[Recorded data]
☆ ☆ ☆ ☆
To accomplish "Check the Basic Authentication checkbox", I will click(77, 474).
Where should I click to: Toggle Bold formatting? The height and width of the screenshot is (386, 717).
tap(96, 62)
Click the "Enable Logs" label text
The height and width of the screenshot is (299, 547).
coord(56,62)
☆ ☆ ☆ ☆
■ TASK DETAILS: Reproduce the listing verbatim, from the line containing "Where should I" through the final line, with both end lines included.

■ CORRECT RESPONSE:
Where should I click to: Toggle Bold formatting? The height and width of the screenshot is (386, 717).
tap(96, 62)
Click the "Enable Logs" label text
The height and width of the screenshot is (299, 547).
coord(56,62)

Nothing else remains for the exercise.